Australia’s carbon sequestration potential is the focus of the Climate Change Authority’s latest self-initiated research project.
Achieving the Paris Agreement goal to limit global warming to well below 2°C requires more than deep cuts to global greenhouse gas emissions. Removing emissions from our atmosphere is critical to complement the sharp reductions needed, and to avoid the worst impacts of a warmer world.
The latest UN Intergovernmental Panel on Climate Change (IPCC) report states that removing emissions from the atmosphere and from hard-to-decarbonise processes “is unavoidable”.
It concludes that, globally, up to 4.1 gigatonnes (Gt) of carbon dioxide (CO2) would have to be removed every year by 2030, and up to 6.4 Gt a year by 2050, to meet the Paris Agreement goal.

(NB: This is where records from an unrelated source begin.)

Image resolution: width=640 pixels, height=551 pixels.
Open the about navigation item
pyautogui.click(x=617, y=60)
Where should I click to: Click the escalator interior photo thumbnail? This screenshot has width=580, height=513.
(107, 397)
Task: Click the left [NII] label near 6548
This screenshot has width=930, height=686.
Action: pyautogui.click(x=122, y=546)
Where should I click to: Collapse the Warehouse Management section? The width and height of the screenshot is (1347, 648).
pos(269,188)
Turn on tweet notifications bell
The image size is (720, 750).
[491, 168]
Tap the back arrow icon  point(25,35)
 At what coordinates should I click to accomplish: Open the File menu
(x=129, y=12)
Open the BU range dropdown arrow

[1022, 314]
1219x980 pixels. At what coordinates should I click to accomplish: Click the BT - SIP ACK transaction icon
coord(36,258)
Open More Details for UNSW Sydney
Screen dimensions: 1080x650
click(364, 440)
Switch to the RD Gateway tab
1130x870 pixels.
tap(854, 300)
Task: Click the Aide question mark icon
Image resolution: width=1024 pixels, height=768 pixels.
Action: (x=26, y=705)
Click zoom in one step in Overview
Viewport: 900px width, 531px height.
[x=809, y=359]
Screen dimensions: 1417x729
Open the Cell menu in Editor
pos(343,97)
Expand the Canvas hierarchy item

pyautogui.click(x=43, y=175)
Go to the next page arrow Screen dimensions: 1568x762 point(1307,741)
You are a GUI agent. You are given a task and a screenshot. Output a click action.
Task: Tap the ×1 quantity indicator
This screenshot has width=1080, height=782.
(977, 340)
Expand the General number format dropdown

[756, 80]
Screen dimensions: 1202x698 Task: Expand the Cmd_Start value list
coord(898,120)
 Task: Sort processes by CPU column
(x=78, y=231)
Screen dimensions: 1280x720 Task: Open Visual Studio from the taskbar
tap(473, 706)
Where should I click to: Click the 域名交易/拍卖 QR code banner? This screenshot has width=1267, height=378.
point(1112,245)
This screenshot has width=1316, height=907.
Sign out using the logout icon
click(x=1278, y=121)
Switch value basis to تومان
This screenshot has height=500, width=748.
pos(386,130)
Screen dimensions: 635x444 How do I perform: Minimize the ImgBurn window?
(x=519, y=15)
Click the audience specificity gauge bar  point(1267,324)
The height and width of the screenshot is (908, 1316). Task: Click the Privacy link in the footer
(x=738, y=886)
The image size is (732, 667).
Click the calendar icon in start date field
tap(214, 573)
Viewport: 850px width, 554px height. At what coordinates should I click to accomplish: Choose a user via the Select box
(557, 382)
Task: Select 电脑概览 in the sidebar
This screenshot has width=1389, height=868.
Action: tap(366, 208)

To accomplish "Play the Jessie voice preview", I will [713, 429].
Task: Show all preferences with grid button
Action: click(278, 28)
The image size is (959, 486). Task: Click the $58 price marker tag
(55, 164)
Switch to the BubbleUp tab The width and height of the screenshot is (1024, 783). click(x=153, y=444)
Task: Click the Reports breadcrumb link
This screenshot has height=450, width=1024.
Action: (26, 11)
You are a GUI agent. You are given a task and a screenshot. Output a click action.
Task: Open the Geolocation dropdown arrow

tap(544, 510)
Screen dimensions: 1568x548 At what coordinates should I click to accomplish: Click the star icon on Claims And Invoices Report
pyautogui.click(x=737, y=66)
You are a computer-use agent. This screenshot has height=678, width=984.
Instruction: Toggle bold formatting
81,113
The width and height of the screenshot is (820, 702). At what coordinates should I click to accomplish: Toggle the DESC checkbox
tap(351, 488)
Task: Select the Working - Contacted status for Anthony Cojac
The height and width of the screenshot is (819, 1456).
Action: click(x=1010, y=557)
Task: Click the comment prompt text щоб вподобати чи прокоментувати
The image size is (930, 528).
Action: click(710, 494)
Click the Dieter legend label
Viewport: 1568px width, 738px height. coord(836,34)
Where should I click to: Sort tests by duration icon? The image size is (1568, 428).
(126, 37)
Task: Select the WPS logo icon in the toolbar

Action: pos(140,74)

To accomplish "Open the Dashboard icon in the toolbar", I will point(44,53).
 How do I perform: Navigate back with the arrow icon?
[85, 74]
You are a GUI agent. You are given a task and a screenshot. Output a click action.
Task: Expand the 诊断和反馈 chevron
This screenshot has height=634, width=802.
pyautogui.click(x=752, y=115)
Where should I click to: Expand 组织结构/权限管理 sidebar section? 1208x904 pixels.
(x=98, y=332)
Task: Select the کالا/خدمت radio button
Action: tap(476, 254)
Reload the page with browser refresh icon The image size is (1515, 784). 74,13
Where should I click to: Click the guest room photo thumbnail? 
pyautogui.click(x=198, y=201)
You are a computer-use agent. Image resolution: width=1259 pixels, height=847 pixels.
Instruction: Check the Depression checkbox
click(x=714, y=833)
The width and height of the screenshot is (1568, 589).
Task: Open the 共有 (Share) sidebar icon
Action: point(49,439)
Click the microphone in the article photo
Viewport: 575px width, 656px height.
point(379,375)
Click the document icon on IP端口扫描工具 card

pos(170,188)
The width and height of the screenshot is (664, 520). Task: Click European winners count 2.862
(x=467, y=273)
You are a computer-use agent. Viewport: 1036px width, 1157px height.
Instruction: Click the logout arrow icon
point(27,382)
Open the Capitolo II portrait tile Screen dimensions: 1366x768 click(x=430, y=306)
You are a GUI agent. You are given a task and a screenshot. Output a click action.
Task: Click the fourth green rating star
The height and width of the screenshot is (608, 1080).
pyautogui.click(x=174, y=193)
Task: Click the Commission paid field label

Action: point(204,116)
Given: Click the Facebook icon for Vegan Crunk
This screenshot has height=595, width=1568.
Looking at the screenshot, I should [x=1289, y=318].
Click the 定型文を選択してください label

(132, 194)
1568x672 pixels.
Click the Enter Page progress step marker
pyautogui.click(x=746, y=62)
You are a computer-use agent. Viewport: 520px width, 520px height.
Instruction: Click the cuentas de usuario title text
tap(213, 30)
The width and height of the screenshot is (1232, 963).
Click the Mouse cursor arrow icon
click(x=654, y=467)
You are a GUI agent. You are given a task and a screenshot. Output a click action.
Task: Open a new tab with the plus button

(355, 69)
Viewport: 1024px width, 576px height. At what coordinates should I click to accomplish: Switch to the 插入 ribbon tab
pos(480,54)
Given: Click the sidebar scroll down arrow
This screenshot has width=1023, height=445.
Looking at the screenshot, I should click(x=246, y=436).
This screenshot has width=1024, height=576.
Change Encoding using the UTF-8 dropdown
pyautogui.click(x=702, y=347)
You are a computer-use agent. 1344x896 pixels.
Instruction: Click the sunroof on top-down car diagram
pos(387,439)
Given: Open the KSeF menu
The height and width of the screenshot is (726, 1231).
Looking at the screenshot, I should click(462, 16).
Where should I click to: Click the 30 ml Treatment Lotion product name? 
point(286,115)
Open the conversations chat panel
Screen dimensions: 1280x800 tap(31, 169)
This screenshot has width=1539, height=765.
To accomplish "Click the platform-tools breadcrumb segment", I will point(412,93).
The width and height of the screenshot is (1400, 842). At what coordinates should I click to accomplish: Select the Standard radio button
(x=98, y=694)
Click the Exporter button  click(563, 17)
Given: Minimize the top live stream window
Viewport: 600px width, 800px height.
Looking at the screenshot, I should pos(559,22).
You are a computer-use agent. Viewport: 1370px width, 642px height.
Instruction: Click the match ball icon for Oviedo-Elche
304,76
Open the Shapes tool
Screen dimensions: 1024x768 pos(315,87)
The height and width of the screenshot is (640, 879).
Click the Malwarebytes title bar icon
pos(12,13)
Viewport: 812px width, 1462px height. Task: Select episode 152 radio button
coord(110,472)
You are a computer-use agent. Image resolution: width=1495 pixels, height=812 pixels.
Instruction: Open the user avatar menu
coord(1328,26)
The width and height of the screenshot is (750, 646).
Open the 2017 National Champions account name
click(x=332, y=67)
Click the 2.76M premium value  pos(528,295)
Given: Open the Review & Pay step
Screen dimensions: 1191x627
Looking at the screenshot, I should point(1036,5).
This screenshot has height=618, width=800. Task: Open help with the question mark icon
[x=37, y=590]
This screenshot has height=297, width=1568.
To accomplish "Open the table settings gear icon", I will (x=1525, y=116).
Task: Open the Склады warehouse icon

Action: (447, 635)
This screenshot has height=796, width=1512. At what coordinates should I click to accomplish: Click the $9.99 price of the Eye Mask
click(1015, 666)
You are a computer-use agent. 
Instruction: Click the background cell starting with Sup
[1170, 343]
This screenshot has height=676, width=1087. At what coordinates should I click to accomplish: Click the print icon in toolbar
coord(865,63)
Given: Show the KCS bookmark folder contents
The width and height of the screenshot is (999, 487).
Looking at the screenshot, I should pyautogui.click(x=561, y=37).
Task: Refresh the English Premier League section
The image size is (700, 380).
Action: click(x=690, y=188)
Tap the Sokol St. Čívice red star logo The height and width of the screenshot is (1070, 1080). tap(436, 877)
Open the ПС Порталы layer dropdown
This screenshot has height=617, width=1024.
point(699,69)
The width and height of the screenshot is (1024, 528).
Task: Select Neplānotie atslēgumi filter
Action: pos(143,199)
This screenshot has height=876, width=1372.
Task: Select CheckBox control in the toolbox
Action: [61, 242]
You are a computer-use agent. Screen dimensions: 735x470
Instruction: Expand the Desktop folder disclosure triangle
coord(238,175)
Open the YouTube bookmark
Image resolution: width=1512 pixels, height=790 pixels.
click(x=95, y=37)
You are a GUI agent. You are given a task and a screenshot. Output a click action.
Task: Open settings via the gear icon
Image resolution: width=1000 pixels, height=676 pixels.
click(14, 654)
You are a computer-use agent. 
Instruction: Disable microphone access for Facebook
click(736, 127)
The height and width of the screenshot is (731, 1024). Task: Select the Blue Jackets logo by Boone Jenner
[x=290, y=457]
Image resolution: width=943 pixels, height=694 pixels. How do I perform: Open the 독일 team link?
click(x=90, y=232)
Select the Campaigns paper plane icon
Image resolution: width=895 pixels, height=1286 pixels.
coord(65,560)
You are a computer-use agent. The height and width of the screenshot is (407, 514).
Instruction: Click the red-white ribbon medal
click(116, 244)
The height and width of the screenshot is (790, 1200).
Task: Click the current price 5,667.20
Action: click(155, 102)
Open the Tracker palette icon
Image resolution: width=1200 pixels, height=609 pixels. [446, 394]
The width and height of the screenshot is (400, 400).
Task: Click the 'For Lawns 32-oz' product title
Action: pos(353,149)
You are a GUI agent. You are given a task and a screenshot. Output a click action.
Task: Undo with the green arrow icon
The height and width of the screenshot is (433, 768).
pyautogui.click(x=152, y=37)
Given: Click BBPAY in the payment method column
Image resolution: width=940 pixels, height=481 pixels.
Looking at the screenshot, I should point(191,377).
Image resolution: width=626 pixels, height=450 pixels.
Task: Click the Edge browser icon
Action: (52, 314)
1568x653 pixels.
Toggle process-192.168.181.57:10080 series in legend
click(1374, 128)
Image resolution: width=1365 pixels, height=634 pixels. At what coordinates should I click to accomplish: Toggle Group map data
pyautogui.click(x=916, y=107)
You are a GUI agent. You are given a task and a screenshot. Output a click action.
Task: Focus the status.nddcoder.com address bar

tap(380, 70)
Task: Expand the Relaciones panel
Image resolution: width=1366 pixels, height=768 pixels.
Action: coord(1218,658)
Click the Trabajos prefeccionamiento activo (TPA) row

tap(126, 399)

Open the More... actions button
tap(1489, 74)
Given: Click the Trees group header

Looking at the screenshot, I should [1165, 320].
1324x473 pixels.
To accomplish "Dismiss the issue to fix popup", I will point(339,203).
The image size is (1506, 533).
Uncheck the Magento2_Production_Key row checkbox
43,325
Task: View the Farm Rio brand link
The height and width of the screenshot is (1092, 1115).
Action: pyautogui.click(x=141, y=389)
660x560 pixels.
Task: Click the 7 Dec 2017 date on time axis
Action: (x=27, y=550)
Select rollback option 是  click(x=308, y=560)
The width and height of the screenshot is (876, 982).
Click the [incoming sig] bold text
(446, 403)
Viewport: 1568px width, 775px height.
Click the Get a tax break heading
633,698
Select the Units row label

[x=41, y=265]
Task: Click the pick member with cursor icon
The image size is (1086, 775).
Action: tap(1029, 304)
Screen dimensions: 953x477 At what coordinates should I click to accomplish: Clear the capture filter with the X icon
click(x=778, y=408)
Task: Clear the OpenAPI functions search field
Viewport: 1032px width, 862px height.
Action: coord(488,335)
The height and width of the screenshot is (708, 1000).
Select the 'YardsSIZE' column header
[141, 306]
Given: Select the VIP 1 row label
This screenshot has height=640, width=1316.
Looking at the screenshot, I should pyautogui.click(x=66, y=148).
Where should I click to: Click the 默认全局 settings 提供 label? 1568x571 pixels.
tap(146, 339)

For this project, carbon sequestration is defined as the storage of carbon in geological, biological, mineral and ocean reservoirs, which was captured by either:
- removing CO2 from the atmosphere, referred to as carbon dioxide removal (CDR), often referred to as negative emissions technologies (NETs); or
- separating CO2 at point of origin and storing it to prevent it entering the atmosphere, commonly known as carbon capture and storage (CCS).
This research project follows on from the Authority’s 2021 Insights Paper Paris Plus: From cost to competitive advantage. That paper found we need a better understanding of Australia’s biological and geological sequestration potential to ensure we can set increasingly ambitious emissions reduction goals backed by rigorous evidence.
The Authority has commissioned CSIRO to undertake a technical report on storage capacities, removal rates and Australia’s comparative advantages in sequestration to support this research project.
The Authority intends to publish an Insights Paper on carbon sequestration in October 2022. This project will help inform the Authority’s advice to government on Australia’s 2035 emissions reduction target.